Add the definition to your nagios configuration and test it. When your nagios server is a headless linux system, you can also run Selenium RC headless with Xvfb. Take a look at this post, how to set it up.

Hope this all gives you new ways how to monitor your web applications or make the already established way a bit easier.

The plugin also returns performance data for the test cases, but be aware the returned time also contains the startup time for the browser.

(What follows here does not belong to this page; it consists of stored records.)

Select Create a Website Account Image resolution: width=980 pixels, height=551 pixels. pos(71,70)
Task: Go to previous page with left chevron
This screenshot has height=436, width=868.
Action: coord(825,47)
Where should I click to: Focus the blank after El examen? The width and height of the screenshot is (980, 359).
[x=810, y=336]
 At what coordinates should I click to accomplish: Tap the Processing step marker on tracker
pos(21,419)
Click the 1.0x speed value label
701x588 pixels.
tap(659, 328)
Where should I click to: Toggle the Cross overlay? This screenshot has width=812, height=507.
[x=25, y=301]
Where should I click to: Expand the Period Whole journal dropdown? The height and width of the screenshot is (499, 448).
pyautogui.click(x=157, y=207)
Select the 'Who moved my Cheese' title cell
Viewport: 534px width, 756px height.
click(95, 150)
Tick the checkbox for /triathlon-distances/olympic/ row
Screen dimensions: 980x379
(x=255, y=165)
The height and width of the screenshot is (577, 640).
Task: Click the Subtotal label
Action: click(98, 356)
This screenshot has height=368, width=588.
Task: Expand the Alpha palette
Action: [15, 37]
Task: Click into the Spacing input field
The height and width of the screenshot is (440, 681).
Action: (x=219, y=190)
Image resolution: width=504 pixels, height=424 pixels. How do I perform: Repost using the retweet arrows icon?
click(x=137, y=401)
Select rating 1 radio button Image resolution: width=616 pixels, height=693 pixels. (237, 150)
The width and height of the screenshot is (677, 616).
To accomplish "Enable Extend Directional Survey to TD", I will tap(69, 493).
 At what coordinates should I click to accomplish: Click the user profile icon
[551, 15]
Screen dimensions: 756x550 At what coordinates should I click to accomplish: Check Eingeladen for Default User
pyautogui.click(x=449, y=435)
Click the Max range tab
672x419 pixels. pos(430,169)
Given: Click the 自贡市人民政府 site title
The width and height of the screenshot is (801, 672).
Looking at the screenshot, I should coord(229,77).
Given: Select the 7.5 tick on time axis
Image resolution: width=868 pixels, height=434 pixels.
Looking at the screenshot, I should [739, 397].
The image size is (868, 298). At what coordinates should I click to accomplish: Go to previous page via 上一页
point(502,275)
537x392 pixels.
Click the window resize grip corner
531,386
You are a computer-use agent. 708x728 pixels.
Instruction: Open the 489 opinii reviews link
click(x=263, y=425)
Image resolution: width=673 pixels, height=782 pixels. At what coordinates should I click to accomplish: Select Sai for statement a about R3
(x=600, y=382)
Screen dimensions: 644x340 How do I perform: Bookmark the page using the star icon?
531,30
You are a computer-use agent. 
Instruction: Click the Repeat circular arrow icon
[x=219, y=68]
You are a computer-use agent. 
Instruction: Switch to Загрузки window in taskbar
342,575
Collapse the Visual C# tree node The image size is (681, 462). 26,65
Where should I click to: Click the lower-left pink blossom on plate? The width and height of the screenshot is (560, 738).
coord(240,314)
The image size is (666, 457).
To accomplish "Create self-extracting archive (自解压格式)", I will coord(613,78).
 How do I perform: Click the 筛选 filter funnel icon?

This plugin is written with Java and the Selenium test case is integrated with reflection. I'm sure you could also write this in Perl, Ruby or something different. I did it in Java because I had a bit of a mess with the needed Perl modules. Perhaps I will do a Perl version later.


Update 2011/07:
Some people asked for a more detailed explanation on integrating check_selenium into Nagios. Here are two possible solutions how to integrate it. The first one is with NRPE. The check runs on a different host. With the second possibility, the check runs on your Nagios host.
define command {
  command_name  nrpe_check_selenium
  command_line  $USER1$/check_nrpe -t 60 -H $HOSTADDRESS$ -p 5666 -c check_selenium -a "$ARG1$" "$ARG2$" "$ARG3$"
}

define command {
  command_name  local_check_selenium
  command_line  $USER1$/check_selenium "$ARG1$" "$ARG2$" "$ARG3$"
}
After that, you can define your service and asign it to a host:
define service {
  service_description   nrpe_selenium_Google
  use   service-check-05min
  host_name  your.winserver.here
  check_command  nrpe_check_selenium!com.example.tests.GoogleTestCase!http://www.google.com!*iexplore
}

define service {
  service_description  selenium_Google
  use  service-check-05min
  host_name  your.server.here
  check_command    local_check_selenium!com.example.tests.GoogleTestCase!http://www.google.com!*firefox
}

When executing the check via NRPE, add a line like this to your nrpe.cfg file on your remote host:

command[check_selenium]=/usr/local/nagios/libexec/check_selenium.sh --class "$ARG1$" --baseUrl "$ARG2$" --browsertype "$ARG3$"
Hope this will help some people to get faster results.